Be patient with repetition.

So you’ve played peekaboo, hide and seek and seen them use the same toy a million and one times already… surely they don’t want to play it again? How can it be helpful to keep doing the same thing over and over? As John Mattews explains: ‘These discoveries are not made once and for all. What is discovered on one occasion may not necessarily be remembered. The same discoveries might need to be made many times and in many contexts, so that these understandings overlap, as it were, forming powerful concepts. (…) each new experience is not simply a repetition- it adds a new quality or understanding.’ Here our attention is also drawn to the memory-enhancing element of repetitive play and to its ability to build aptitude.

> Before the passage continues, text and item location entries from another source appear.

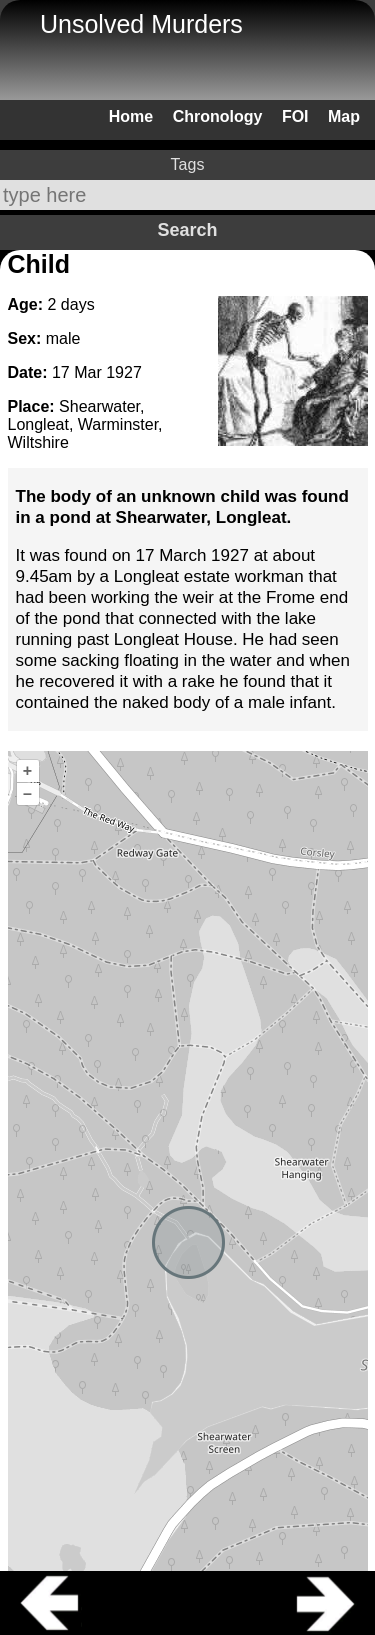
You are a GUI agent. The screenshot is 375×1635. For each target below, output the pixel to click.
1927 (124, 372)
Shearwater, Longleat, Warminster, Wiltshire (85, 424)
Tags (188, 164)
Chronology (218, 116)
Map (344, 116)
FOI (295, 116)
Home (131, 116)
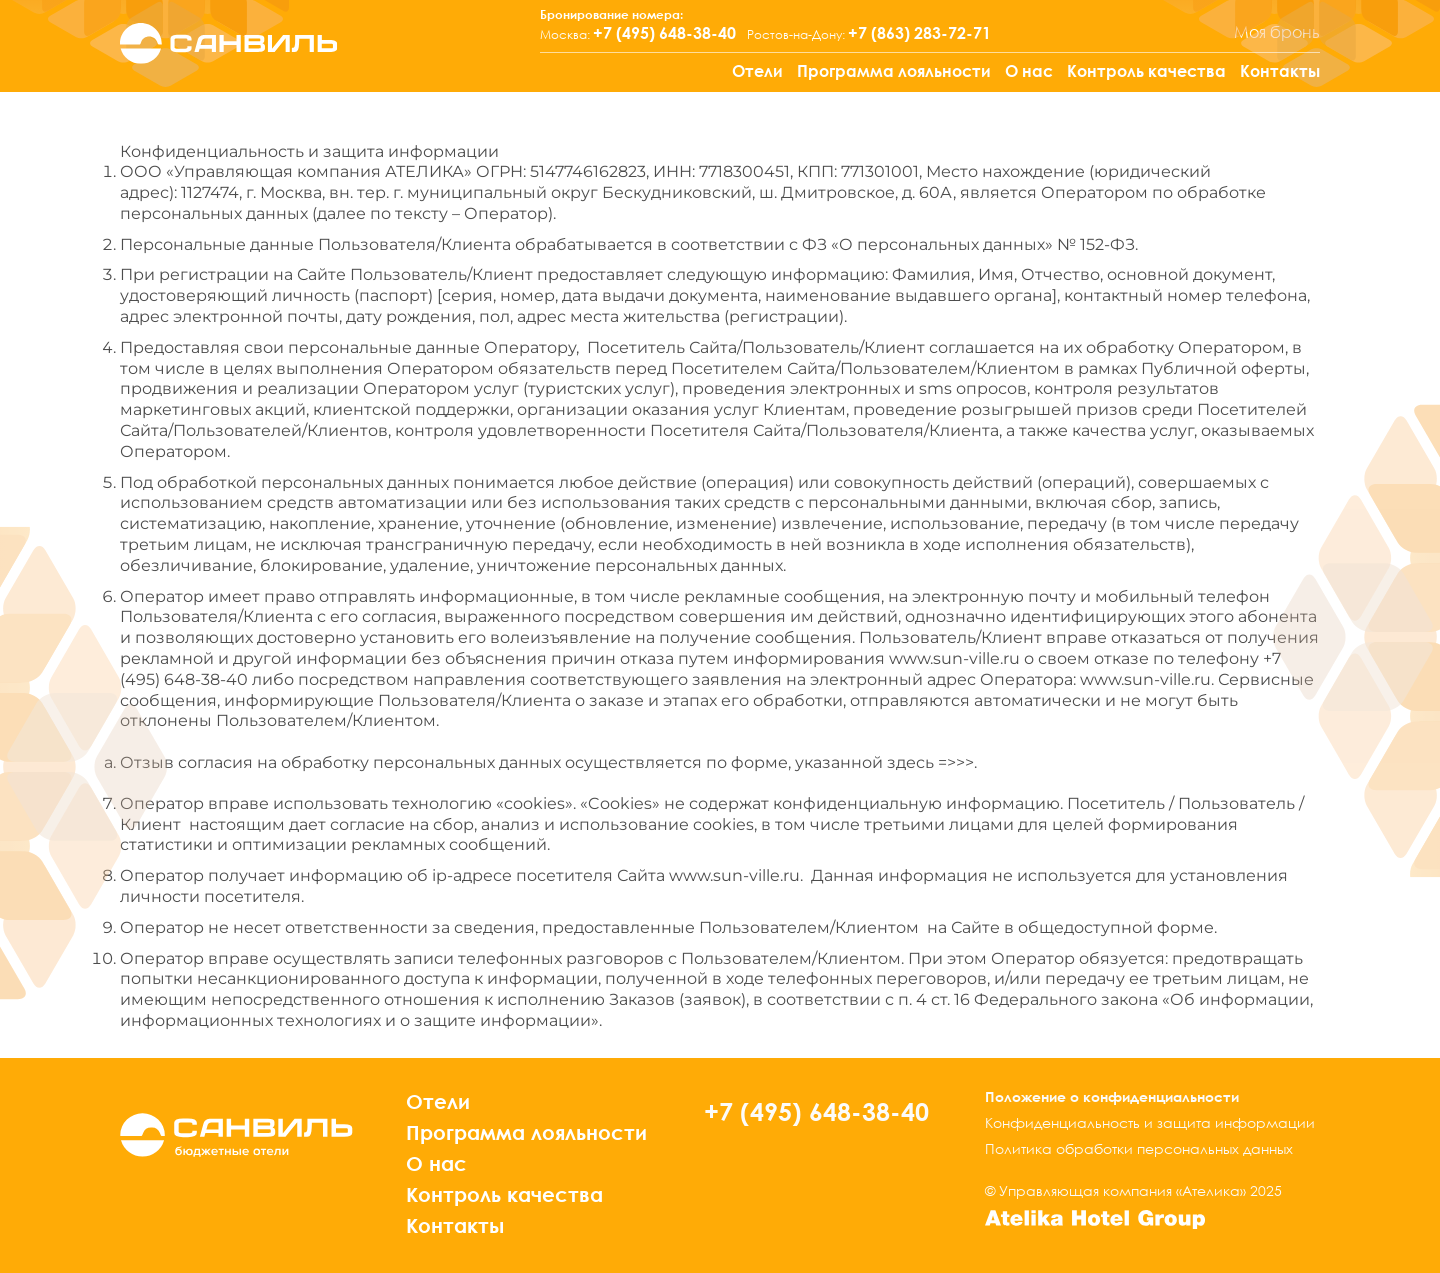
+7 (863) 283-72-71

Don’t stick to gender stereotypes.

Allow your children to play with what they wish. There is plenty of research indicating vetoing objects classically considered for the opposite gender, could make them more attractive and set up unhelpful stereotypes. According to the theory of auto education children know what they need to help them learn, and it could be that your little girl needs to understand about movement and wheels through playing with that tractor, or your little boy needs to develop his nurturing, caring side through looking after a doll.

Toy with ideas.

Toys often take centre stage in play but play doesn’t even need to involve toys; in fact quite often it doesn’t. It can involve play with others, household objects, or outdoor exploration. In fact, when I think about my daughter, most of her play is with her parents or the most mundane of everyday objects. The oh so wonderful cardboard box. Need I say more? Many of these don’t cost a thing, but the benefits are bountiful. That said, it is useful to have different objects or toys for different play purposes. For instance, rather than having more of the same, try to invest in toys or activities that stimulate a range of skills. Open ended toys are ideal as they offer a variety of uses, longer play periods and can ‘grow’ with your child. [LINK] Access some of our play guides here.

Is TV play?

No. This readily-available stimuli makes our children passive rather than active.  I’m not saying it doesn’t have its place, but it isn’t always the most productive or brain-engaging strategy. I remember teaching a child who was amazing at everything; she wowed all her teachers with her diverse talents. I was discussing with a colleague how brilliant she was and he said: ‘Yeah, now there’s a kid who doesn’t watch TV.’ It always stuck with me. She was out engaging in lots of different hobbies, and making active, productive use of her time, and the benefits were enormous. I just hope she remembers me when she’s famous.  In a world of passive screen-watching and scrolling, active learning through play is even more crucial.

But let’s not overcomplicate it because as E Mee puts it in Let Me Play:  ‘Dedicating plenty of quality uninterrupted time to self-directed play is vital. The parent’s main role is to ensure safety and respond lovingly to the child’s requests for companionship and help.’

Final word

Play isn’t just for kids. Play with your child and venture together into the unknown. I know it can be hard to find the time, but even ‘micro-play’ snippets of adventuring together into the land of awe and wonder can be all it takes. Don’t play with your child because you feel you should or because you wish to distract, entertain or educate.  Children often detect the ulterior motive. Play with them when there is a mutual desire for it.  After all, they won’t be small for long.

And most importantly, never belittle play. It might be a tiny word, but it’s a huge world.